### Problem to work on
Transcribe the full listing exactly.

### Records supplied
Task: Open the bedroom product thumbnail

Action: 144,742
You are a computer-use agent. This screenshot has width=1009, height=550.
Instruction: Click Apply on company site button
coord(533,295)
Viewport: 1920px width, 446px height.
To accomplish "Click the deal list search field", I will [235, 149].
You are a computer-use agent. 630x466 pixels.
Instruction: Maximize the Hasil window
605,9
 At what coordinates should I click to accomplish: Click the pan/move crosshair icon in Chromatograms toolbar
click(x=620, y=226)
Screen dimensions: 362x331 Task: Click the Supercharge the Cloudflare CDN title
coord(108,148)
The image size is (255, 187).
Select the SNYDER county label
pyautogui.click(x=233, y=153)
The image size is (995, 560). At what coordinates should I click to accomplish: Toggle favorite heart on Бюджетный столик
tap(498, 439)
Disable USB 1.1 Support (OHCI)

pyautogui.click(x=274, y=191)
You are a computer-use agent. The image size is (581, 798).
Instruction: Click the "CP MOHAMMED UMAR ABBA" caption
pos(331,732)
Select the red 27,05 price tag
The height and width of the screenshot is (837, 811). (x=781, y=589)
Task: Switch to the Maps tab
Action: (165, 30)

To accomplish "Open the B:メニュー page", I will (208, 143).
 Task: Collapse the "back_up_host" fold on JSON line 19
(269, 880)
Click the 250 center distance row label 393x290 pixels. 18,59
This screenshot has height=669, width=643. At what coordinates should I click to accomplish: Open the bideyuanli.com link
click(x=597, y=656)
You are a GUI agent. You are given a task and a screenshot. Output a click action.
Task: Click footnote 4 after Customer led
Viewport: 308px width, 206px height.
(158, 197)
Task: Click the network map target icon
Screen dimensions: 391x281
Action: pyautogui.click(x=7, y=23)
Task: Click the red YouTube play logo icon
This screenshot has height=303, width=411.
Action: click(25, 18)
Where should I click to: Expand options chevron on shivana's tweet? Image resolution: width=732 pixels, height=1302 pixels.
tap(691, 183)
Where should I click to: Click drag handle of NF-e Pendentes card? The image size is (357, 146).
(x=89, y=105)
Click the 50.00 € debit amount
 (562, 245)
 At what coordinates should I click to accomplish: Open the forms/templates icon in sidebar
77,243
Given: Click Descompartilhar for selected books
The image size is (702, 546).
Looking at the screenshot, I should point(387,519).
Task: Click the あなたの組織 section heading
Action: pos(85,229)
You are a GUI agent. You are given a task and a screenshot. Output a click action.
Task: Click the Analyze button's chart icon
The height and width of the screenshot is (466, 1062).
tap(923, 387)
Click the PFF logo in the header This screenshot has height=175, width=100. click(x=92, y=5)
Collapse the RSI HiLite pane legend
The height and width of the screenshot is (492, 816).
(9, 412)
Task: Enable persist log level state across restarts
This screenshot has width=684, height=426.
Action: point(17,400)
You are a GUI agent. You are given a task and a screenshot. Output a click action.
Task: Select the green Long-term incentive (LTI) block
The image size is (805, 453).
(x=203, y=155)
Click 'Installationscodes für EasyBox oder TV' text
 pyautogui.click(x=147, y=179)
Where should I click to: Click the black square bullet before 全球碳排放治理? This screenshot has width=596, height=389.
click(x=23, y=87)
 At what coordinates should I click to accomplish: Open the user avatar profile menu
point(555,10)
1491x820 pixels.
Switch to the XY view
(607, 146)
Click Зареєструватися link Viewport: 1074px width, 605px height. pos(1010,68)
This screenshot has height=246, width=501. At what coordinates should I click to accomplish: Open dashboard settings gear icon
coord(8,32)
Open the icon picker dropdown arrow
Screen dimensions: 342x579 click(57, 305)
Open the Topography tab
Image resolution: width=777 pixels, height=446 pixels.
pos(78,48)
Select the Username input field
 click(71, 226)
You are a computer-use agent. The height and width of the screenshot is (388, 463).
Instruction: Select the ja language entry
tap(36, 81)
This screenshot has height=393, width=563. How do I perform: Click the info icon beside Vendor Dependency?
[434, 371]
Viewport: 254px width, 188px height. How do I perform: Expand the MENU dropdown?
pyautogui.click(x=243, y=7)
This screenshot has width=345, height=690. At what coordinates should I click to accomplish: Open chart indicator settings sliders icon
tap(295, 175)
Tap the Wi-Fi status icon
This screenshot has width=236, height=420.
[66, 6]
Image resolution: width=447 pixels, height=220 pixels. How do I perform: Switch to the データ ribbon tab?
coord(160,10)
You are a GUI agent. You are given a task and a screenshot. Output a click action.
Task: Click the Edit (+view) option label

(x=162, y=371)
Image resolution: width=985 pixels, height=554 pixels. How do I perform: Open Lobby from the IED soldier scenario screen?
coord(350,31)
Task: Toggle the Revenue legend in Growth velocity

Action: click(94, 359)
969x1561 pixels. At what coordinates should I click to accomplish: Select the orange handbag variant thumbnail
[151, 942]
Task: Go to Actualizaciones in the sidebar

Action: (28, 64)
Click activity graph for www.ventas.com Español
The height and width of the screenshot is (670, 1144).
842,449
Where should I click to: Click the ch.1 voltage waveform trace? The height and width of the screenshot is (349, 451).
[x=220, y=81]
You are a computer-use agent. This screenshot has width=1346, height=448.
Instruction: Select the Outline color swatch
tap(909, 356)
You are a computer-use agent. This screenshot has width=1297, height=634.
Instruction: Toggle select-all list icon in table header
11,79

### Task response
Task: Open the bedroom product thumbnail

Action: 144,742
You are a computer-use agent. This screenshot has width=1009, height=550.
Instruction: Click Apply on company site button
coord(533,295)
Viewport: 1920px width, 446px height.
To accomplish "Click the deal list search field", I will [235, 149].
You are a computer-use agent. 630x466 pixels.
Instruction: Maximize the Hasil window
605,9
 At what coordinates should I click to accomplish: Click the pan/move crosshair icon in Chromatograms toolbar
click(x=620, y=226)
Screen dimensions: 362x331 Task: Click the Supercharge the Cloudflare CDN title
coord(108,148)
The image size is (255, 187).
Select the SNYDER county label
pyautogui.click(x=233, y=153)
The image size is (995, 560). At what coordinates should I click to accomplish: Toggle favorite heart on Бюджетный столик
tap(498, 439)
Disable USB 1.1 Support (OHCI)

pyautogui.click(x=274, y=191)
You are a computer-use agent. The image size is (581, 798).
Instruction: Click the "CP MOHAMMED UMAR ABBA" caption
pos(331,732)
Select the red 27,05 price tag
The height and width of the screenshot is (837, 811). (x=781, y=589)
Task: Switch to the Maps tab
Action: (165, 30)

To accomplish "Open the B:メニュー page", I will (208, 143).
 Task: Collapse the "back_up_host" fold on JSON line 19
(269, 880)
Click the 250 center distance row label 393x290 pixels. 18,59
This screenshot has height=669, width=643. At what coordinates should I click to accomplish: Open the bideyuanli.com link
click(x=597, y=656)
You are a GUI agent. You are given a task and a screenshot. Output a click action.
Task: Click footnote 4 after Customer led
Viewport: 308px width, 206px height.
(158, 197)
Task: Click the network map target icon
Screen dimensions: 391x281
Action: pyautogui.click(x=7, y=23)
Task: Click the red YouTube play logo icon
This screenshot has height=303, width=411.
Action: click(25, 18)
Where should I click to: Expand options chevron on shivana's tweet? Image resolution: width=732 pixels, height=1302 pixels.
tap(691, 183)
Where should I click to: Click drag handle of NF-e Pendentes card? The image size is (357, 146).
(x=89, y=105)
Click the 50.00 € debit amount
 (562, 245)
 At what coordinates should I click to accomplish: Open the forms/templates icon in sidebar
77,243
Given: Click Descompartilhar for selected books
The image size is (702, 546).
Looking at the screenshot, I should point(387,519).
Task: Click the あなたの組織 section heading
Action: pos(85,229)
You are a GUI agent. You are given a task and a screenshot. Output a click action.
Task: Click the Analyze button's chart icon
The height and width of the screenshot is (466, 1062).
tap(923, 387)
Click the PFF logo in the header This screenshot has height=175, width=100. click(x=92, y=5)
Collapse the RSI HiLite pane legend
The height and width of the screenshot is (492, 816).
(9, 412)
Task: Enable persist log level state across restarts
This screenshot has width=684, height=426.
Action: point(17,400)
You are a GUI agent. You are given a task and a screenshot. Output a click action.
Task: Select the green Long-term incentive (LTI) block
The image size is (805, 453).
(x=203, y=155)
Click 'Installationscodes für EasyBox oder TV' text
 pyautogui.click(x=147, y=179)
Where should I click to: Click the black square bullet before 全球碳排放治理? This screenshot has width=596, height=389.
click(x=23, y=87)
 At what coordinates should I click to accomplish: Open the user avatar profile menu
point(555,10)
1491x820 pixels.
Switch to the XY view
(607, 146)
Click Зареєструватися link Viewport: 1074px width, 605px height. pos(1010,68)
This screenshot has height=246, width=501. At what coordinates should I click to accomplish: Open dashboard settings gear icon
coord(8,32)
Open the icon picker dropdown arrow
Screen dimensions: 342x579 click(57, 305)
Open the Topography tab
Image resolution: width=777 pixels, height=446 pixels.
pos(78,48)
Select the Username input field
 click(71, 226)
You are a computer-use agent. The height and width of the screenshot is (388, 463).
Instruction: Select the ja language entry
tap(36, 81)
This screenshot has height=393, width=563. How do I perform: Click the info icon beside Vendor Dependency?
[434, 371]
Viewport: 254px width, 188px height. How do I perform: Expand the MENU dropdown?
pyautogui.click(x=243, y=7)
This screenshot has width=345, height=690. At what coordinates should I click to accomplish: Open chart indicator settings sliders icon
tap(295, 175)
Tap the Wi-Fi status icon
This screenshot has width=236, height=420.
[66, 6]
Image resolution: width=447 pixels, height=220 pixels. How do I perform: Switch to the データ ribbon tab?
coord(160,10)
You are a GUI agent. You are given a task and a screenshot. Output a click action.
Task: Click the Edit (+view) option label

(x=162, y=371)
Image resolution: width=985 pixels, height=554 pixels. How do I perform: Open Lobby from the IED soldier scenario screen?
coord(350,31)
Task: Toggle the Revenue legend in Growth velocity

Action: click(94, 359)
969x1561 pixels. At what coordinates should I click to accomplish: Select the orange handbag variant thumbnail
[151, 942]
Task: Go to Actualizaciones in the sidebar

Action: (28, 64)
Click activity graph for www.ventas.com Español
The height and width of the screenshot is (670, 1144).
842,449
Where should I click to: Click the ch.1 voltage waveform trace? The height and width of the screenshot is (349, 451).
[x=220, y=81]
You are a computer-use agent. This screenshot has width=1346, height=448.
Instruction: Select the Outline color swatch
tap(909, 356)
You are a computer-use agent. This screenshot has width=1297, height=634.
Instruction: Toggle select-all list icon in table header
11,79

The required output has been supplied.